On five of Uniworld’s boutique river cruise ships, you’ll have the unique opportunity to dine on the top deck, al fresco—at no additional cost. Enjoy a four-course meal while cruising along some of the most breathtaking landscapes in Europe. Anniversary, Birthday, Milestone event? It’s the perfect way to celebrate any occasion.

RIVER COUNTESS
A truly indulgent meal awaits in L’Osteria where you can take in views of the Venetian Lagoon. Savor freshly baked oven pizza prepared with locally sourced ingredients.

RIVER DUCHESS
Make mealtime a masterpiece by heading up to La Motte Sky Lounge for dinner and drinks under the stars.
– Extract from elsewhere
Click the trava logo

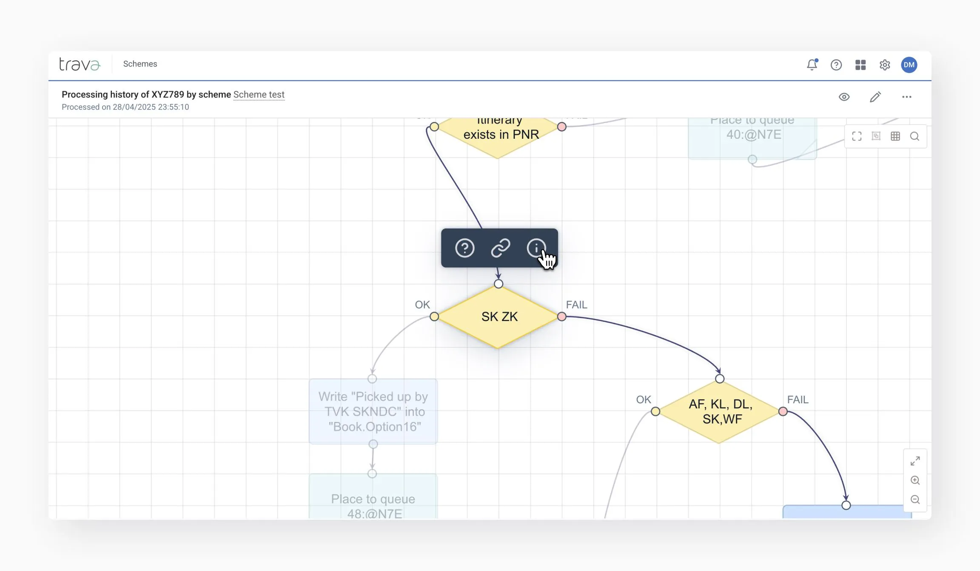[80, 64]
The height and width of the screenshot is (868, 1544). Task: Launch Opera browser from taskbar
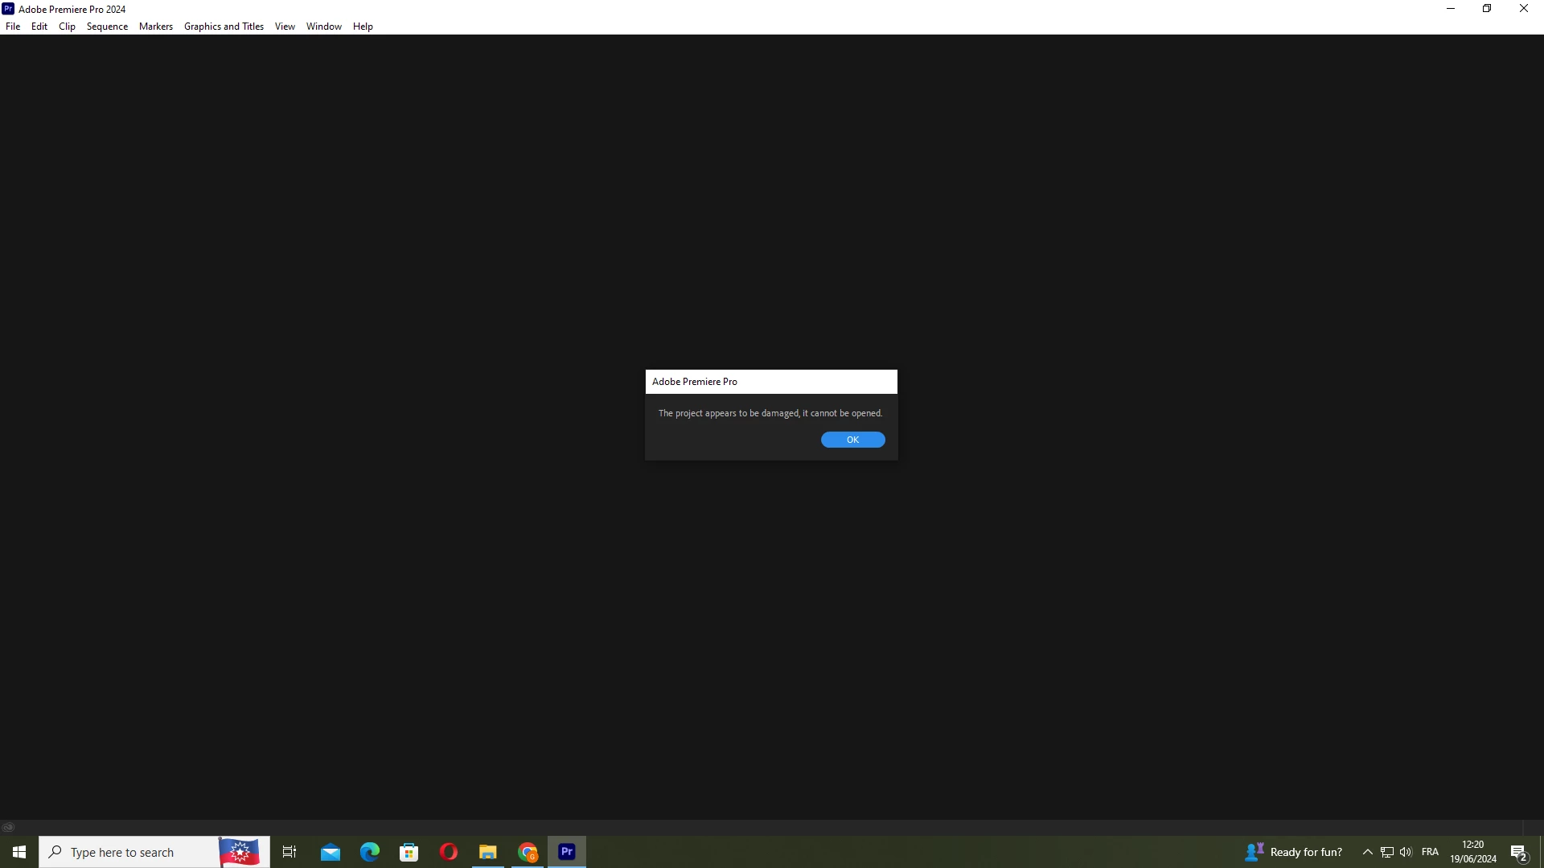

Don’t miss your chance to try local bratwurst accompanied by brown craft beer gravy.

RIVER EMPRESS
The most magical way to end a day spent exploring Europe’s heartland? A one-of-a-kind meal at the Sky Lounge. We suggest trying the beef brisket bouillon!

RIVER PRINCESS
Savor an extraordinary meal while enjoying unmatched views of the Danube, Main and Rhine rivers at the Sky Lounge. The oven baked cauliflower is one of our favorites!

RIVER QUEEN
Bask in the striking beauty of the Main, Moselle and Rhine as you enjoy a delicious meal on the Sun Deck. Make sure to leave room for dessert!

 

When you sail with Uniworld you will enjoy an unriveled taste of your destinations.  You’ll be treated to world-class cuisine made from fresh ingredients, locally sourced from the destinations you are visiting.